## Task description
Can you rewrite all of the entries below, changing every "Where should I click to" to "Which spot should I click to" and leaving everything else unchanged?

## Dataset
▬▬▬▬▬▬
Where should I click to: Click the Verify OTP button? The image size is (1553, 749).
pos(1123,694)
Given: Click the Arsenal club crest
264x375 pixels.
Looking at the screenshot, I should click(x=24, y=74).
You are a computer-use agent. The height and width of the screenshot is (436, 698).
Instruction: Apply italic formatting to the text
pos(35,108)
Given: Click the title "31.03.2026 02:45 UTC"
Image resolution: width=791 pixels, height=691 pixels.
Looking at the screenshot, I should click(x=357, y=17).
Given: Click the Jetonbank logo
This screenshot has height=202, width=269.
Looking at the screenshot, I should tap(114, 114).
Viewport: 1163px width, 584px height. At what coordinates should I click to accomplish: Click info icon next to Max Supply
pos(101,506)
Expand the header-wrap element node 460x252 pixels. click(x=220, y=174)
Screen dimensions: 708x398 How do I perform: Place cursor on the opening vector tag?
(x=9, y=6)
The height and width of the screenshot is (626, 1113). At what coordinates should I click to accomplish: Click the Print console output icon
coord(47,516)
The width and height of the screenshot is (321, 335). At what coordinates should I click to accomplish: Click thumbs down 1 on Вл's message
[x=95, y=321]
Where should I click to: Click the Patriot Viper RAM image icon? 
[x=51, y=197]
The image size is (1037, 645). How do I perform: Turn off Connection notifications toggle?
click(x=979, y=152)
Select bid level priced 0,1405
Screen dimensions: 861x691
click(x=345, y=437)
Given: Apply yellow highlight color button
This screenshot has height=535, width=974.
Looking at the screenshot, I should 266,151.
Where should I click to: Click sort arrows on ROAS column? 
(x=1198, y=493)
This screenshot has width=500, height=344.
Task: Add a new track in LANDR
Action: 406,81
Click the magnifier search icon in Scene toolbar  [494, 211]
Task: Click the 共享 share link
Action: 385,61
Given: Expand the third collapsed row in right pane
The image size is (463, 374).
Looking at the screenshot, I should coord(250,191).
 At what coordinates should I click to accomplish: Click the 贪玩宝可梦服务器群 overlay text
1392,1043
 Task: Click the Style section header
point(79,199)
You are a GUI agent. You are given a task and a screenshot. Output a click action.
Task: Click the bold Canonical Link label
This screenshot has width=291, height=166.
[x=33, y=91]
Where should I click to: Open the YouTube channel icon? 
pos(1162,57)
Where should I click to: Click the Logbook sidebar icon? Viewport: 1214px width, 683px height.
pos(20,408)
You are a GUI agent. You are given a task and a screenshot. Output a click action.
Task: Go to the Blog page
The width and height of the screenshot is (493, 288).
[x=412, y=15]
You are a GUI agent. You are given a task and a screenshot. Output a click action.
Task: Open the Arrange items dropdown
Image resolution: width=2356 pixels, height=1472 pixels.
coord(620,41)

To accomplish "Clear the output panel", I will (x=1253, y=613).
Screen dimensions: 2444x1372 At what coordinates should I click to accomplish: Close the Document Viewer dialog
▬▬▬▬▬▬
## Reply to the exercise
Which spot should I click to: Click the Verify OTP button? The image size is (1553, 749).
pos(1123,694)
Given: Click the Arsenal club crest
264x375 pixels.
Looking at the screenshot, I should click(x=24, y=74).
You are a computer-use agent. The height and width of the screenshot is (436, 698).
Instruction: Apply italic formatting to the text
pos(35,108)
Given: Click the title "31.03.2026 02:45 UTC"
Image resolution: width=791 pixels, height=691 pixels.
Looking at the screenshot, I should click(x=357, y=17).
Given: Click the Jetonbank logo
This screenshot has height=202, width=269.
Looking at the screenshot, I should tap(114, 114).
Viewport: 1163px width, 584px height. At what coordinates should I click to accomplish: Click info icon next to Max Supply
pos(101,506)
Expand the header-wrap element node 460x252 pixels. click(x=220, y=174)
Screen dimensions: 708x398 How do I perform: Place cursor on the opening vector tag?
(x=9, y=6)
The height and width of the screenshot is (626, 1113). At what coordinates should I click to accomplish: Click the Print console output icon
coord(47,516)
The width and height of the screenshot is (321, 335). At what coordinates should I click to accomplish: Click thumbs down 1 on Вл's message
[x=95, y=321]
Which spot should I click to: Click the Patriot Viper RAM image icon? 
[x=51, y=197]
The image size is (1037, 645). How do I perform: Turn off Connection notifications toggle?
click(x=979, y=152)
Select bid level priced 0,1405
Screen dimensions: 861x691
click(x=345, y=437)
Given: Apply yellow highlight color button
This screenshot has height=535, width=974.
Looking at the screenshot, I should 266,151.
Which spot should I click to: Click sort arrows on ROAS column? 
(x=1198, y=493)
This screenshot has width=500, height=344.
Task: Add a new track in LANDR
Action: 406,81
Click the magnifier search icon in Scene toolbar  [494, 211]
Task: Click the 共享 share link
Action: 385,61
Given: Expand the third collapsed row in right pane
The image size is (463, 374).
Looking at the screenshot, I should coord(250,191).
 At what coordinates should I click to accomplish: Click the 贪玩宝可梦服务器群 overlay text
1392,1043
 Task: Click the Style section header
point(79,199)
You are a GUI agent. You are given a task and a screenshot. Output a click action.
Task: Click the bold Canonical Link label
This screenshot has width=291, height=166.
[x=33, y=91]
Which spot should I click to: Open the YouTube channel icon? 
pos(1162,57)
Which spot should I click to: Click the Logbook sidebar icon? Viewport: 1214px width, 683px height.
pos(20,408)
You are a GUI agent. You are given a task and a screenshot. Output a click action.
Task: Go to the Blog page
The width and height of the screenshot is (493, 288).
[x=412, y=15]
You are a GUI agent. You are given a task and a screenshot. Output a click action.
Task: Open the Arrange items dropdown
Image resolution: width=2356 pixels, height=1472 pixels.
coord(620,41)

To accomplish "Clear the output panel", I will (x=1253, y=613).
Screen dimensions: 2444x1372 At what coordinates should I click to accomplish: Close the Document Viewer dialog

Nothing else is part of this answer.